Diedrich and Vargas invented the APU Remote Start System (APURSS), a device that physically presses the APU start button remotely before the crews get aboard the KC-46. Vargas worked out the device’s software while Diedrich handled its physical design.

“We were relieved when the APURSS worked the first time because we had a few unknowns if the actuator would be strong enough to press the button and if the unit was going to be able to stay on the aircraft,” Diedrich said in a Nov. 19 press release.

The prototype is already making an impact, Capt. Timothy Schwanke, chief of the Innovation Lab, said in the release.

“This has already proven to significantly reduce the alert time for the KC-46 crews as they are conducting routine training,” he said. “Prior to this, the KC-46 had a severe disadvantage to alert timing in comparison to its KC-135 Stratotanker counterpart, and the APURSS device has effectively reversed those statistics.”

Senior Airman Douglas Vargas, 22nd Air Refueling Wing Innovation Lab intern, works on the KC-46A Pegasus Auxiliary Power Unit Start System (APURSS) at McConnell Air Force Base, Kansas, Nov. 14, 2024. (U.S. Air Force photo by Airman 1st Class Paula Arce)

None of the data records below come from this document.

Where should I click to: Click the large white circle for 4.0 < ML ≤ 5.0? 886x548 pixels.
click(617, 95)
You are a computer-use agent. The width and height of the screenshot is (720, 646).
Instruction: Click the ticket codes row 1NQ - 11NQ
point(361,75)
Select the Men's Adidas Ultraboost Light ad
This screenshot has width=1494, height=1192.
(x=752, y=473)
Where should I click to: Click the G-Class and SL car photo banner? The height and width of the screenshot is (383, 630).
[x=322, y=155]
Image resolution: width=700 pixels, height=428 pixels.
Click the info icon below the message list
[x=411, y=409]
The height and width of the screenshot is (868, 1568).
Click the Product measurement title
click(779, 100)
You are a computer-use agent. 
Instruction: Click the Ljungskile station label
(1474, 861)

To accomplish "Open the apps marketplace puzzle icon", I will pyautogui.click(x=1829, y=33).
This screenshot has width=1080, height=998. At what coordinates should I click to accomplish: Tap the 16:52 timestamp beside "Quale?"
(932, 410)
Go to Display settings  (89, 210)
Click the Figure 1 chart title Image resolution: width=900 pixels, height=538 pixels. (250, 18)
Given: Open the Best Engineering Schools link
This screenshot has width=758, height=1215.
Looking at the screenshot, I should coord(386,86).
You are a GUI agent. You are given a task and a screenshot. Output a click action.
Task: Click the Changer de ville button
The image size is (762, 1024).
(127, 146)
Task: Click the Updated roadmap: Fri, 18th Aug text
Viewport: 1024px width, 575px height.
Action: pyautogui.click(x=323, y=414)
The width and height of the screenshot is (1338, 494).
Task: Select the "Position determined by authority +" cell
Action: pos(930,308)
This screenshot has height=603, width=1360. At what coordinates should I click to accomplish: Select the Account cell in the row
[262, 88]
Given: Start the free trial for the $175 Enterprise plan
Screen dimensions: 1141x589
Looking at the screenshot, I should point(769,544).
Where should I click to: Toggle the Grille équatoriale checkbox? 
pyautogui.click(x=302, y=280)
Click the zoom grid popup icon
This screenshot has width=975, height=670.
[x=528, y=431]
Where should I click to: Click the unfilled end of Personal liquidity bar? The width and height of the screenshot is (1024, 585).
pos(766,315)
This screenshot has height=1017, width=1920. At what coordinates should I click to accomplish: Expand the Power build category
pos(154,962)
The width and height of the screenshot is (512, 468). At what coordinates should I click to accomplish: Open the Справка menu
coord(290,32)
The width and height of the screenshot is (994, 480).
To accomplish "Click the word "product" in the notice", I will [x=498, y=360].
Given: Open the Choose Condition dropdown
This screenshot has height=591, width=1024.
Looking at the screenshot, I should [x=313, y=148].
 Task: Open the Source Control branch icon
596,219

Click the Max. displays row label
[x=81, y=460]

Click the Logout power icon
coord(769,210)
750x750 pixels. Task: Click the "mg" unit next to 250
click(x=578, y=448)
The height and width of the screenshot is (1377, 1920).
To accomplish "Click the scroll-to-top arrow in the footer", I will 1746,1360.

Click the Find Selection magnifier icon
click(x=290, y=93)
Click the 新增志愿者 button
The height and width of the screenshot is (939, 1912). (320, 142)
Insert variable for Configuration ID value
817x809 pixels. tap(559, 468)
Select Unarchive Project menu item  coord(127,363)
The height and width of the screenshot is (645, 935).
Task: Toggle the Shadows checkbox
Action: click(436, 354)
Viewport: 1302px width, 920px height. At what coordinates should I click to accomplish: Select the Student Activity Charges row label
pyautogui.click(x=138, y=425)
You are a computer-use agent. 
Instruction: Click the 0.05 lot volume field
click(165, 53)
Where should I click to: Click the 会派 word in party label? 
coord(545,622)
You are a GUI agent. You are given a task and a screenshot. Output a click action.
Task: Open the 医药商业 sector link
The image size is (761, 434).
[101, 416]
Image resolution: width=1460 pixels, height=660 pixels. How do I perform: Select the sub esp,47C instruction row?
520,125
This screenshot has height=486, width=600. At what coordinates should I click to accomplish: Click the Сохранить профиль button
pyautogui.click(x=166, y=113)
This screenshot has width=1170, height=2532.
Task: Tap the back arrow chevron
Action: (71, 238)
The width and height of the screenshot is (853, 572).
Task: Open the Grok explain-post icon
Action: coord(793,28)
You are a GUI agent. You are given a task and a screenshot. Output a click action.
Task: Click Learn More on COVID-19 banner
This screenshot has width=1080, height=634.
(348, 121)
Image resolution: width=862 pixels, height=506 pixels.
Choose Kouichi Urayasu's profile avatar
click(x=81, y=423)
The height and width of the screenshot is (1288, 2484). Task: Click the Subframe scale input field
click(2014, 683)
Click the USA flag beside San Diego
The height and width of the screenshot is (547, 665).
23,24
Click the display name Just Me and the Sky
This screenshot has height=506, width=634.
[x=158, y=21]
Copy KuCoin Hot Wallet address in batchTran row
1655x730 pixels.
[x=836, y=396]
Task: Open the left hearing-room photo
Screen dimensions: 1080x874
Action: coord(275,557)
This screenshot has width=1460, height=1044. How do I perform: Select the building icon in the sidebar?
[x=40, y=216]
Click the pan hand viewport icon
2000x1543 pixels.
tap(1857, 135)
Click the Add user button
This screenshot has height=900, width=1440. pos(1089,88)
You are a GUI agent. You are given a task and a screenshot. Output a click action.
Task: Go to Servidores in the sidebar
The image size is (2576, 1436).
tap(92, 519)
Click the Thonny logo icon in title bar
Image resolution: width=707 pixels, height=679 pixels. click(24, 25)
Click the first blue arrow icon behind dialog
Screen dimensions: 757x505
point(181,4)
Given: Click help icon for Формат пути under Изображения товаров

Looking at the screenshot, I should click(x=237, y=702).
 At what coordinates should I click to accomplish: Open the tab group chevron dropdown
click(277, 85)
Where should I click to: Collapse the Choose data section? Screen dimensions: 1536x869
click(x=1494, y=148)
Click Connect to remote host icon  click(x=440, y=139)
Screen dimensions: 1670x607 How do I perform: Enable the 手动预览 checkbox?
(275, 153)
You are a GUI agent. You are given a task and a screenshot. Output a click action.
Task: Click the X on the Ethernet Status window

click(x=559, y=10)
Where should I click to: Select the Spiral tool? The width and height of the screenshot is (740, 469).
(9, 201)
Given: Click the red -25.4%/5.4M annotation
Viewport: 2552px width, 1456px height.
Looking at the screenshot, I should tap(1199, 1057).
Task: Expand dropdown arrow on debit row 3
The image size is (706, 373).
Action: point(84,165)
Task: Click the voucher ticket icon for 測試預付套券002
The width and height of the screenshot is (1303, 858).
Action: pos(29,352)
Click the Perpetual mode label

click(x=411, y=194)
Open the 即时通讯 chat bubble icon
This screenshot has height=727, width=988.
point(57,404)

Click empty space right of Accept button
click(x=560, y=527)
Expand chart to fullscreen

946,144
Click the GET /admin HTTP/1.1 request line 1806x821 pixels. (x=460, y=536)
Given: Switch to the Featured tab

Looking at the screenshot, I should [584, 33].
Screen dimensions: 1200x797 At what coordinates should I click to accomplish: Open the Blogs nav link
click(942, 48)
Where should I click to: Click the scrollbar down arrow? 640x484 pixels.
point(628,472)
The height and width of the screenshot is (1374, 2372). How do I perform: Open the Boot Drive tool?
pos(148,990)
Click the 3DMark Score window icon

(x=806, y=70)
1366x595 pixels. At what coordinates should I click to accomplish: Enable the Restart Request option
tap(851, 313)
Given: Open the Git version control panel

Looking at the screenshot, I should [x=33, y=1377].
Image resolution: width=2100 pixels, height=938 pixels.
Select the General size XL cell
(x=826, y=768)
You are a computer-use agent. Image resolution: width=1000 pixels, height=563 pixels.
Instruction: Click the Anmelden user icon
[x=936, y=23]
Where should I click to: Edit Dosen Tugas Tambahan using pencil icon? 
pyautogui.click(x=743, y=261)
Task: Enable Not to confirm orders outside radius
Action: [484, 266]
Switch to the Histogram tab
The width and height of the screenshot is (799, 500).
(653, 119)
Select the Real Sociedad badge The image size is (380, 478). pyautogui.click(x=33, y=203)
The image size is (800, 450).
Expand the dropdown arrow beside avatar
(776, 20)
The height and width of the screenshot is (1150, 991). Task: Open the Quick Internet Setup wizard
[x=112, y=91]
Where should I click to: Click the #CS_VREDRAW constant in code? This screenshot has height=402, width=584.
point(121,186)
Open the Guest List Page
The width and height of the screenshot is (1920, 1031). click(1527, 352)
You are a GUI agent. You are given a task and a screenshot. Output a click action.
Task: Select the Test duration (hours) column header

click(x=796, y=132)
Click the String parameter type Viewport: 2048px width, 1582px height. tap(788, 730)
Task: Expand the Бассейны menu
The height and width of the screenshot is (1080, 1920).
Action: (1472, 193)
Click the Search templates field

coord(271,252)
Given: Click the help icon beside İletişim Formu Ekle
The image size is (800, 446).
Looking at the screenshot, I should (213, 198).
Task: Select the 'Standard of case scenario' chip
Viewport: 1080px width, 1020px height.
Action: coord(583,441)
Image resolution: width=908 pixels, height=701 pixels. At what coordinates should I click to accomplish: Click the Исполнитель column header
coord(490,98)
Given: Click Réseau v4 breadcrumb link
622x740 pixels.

The signal is so strong that crews can trigger the APURSS from several states away, Diedrich said, though Van Winkle clarified that the intent is for the control module to stay at the same base as the APURSS. McConnell continues to use APURSS in operational exercises, “but it is anticipated that all KC-46 units will want this device once it is developed at a larger scale,” Schwanke said.

For now, the device is still the early stages of prototyping and creating proof of concept for the Air Force, but the Innovation Lab has already partnered with a few organizations to develop the idea.

Those partners include FirePoint Innovations Center, a defense technology hub at nearby Wichita State University, and the Defense Innovation Unit, which secured $250,000 to research and develop APURSS. FirePoint and Innovation Lab are also working with a Wichita company called PWI, which will take the lead on research and development, prototyping and commercialization of APURSS for the entire KC-46 fleet. How long that will take is not yet clear.

“It really will depend on when the funding officially comes in from DIU and how fast PWI can design and build a product for us to use on a larger, more robust scale,” Van Winkle explained. “Higher headquarters will be the ultimate authority on if and when the APURSS will actually be utilized real world.”

In the meantime, the partnerships are a promising start.

“We hope that with this funding from DIU, and business partnership with PWI, we can build a suitable product that the Air Force will want to purchase for fleet-wide implementation,” Van Winkle said.